Nothing in English common law has, so far, required any exception to be made in the case of those suffering from mental disorder. Historically, the mentally ill have been shut away. The assumption has been that mental patients have little control over their own lives. In fact, the presumption of capacity has, with few exceptions in the reported cases, been rebutted in the case of those suffering from mental disorder.
A recent decision of the Court of Appeal in R v Louize Collins & ors, ex parte “S” was not a case involving capacity under the Mental Health Act, but threw up a kaleidoscopic relationship between that Act, the wish to treat “S” in her best interests and the sanctity of life. “S” was a pregnant woman who had refused treatment for pre-eclampsia. Without such treatment, the life and health of herself and her baby were in real danger. As the court held, she fully understood the risks but rejected the advice.
Despite this, she was sectioned under the Mental Health Act. The Court of Appeal held that her detention was unlawful and that if “S” had not been suffering from severe pre-eclampsia, there was nothing in the contemporaneous documents to suggest that an application for her detention would have been considered, let alone justified.
Properly understood then the “S” case, though a strong restatement of the principle of autonomy, has (or at least, on the court's ruling, should have had) little to do with the Mental Health Act at all.
More typical of the court's approach in respect of compulsorily detained mentally ill patients, is that in Tameside and Glossop Acute Services Trust v CH. A pregnant patient detained under the Act was suffering from schizophrenia and had the delusional belief that the doctors wanted to harm her baby.
The foetus was not developing well and the obstetrician believed that if the pregnancy was allowed to continue it might die in the womb. On an application by the hospital trust for a declaration that it would be lawful to carry out a Caesarian without CH's consent, the judge held that the patient's consent was irrelevant because, on the facts, a Caesarian was “medical treatment for mental disorder” within the meaning of the Mental Health Act.

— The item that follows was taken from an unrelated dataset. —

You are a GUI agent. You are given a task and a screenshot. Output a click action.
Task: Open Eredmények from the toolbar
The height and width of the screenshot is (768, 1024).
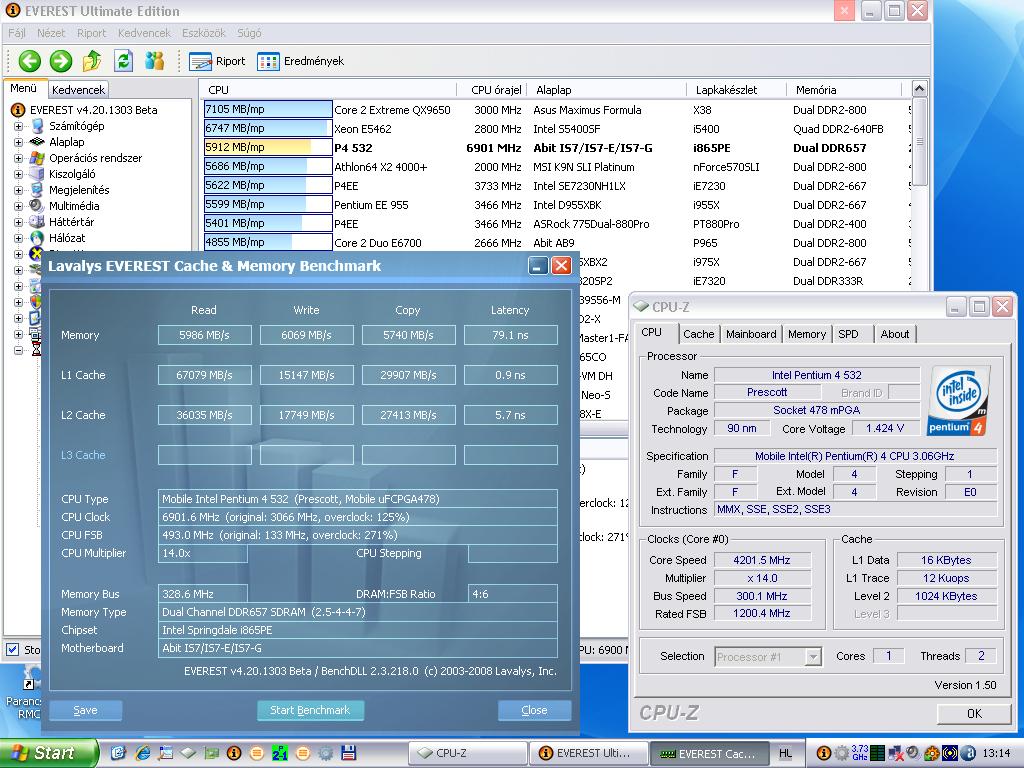(300, 61)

In B v Croydon Health Authority, a detained patient suffering from psychopathic disorder was actually found by the judge to be competent to refuse to be force fed. Such invasive treatment awoke in her vivid memories of sexual abuse by a close relation when she was a child.
Despite this, and despite the fact that the judge made a finding that force feeding was contrary to her best interests, the judge held that feeding by nasogastric tube was medical treatment for mental disorder and that “B” could be “treated” against her will.
My favourite case is that of Re C because it had a happy outcome. “C” was a patient in Broadmoor. He was labelled a chronic paranoid schizophrenic. He suffered from delusions that some of the Broadmoor staff were torturing him and that he had been a doctor who could cure damaged limbs without recourse to amputation.
Then, he was diagnosed as having gangrene in his right foot. Broadmoor moved swiftly. “C” was transferred to a surgical hospital. The doctors treating him wanted to amputate the foot. “C” refused to allow his limb to be amputated in any circumstances then or at any time in the future.
He applied to the High Court for an injunction restraining amputation on that basis. His application was successful. Thus it was that, despite his mental disorder, “C” became the first English litigant to have an advance directive upheld. On a more human note, “C” still has both his legs. It had, in fact, never been necessary to operate at all.
Treatment for gangrene was regarded as purely physical treatment, so “C” could make an advance directive. He could not, however, make advance provision for future treatment for mental disorder (even if contrary to his best interests), if such treatment was considered necessary by the clinicians treating him compulsorily under the Mental Health Act.
The deeper issue is why our society allows self-determination in so limited a field, and why it discriminates so illogically between the consequences of physical and mental illness.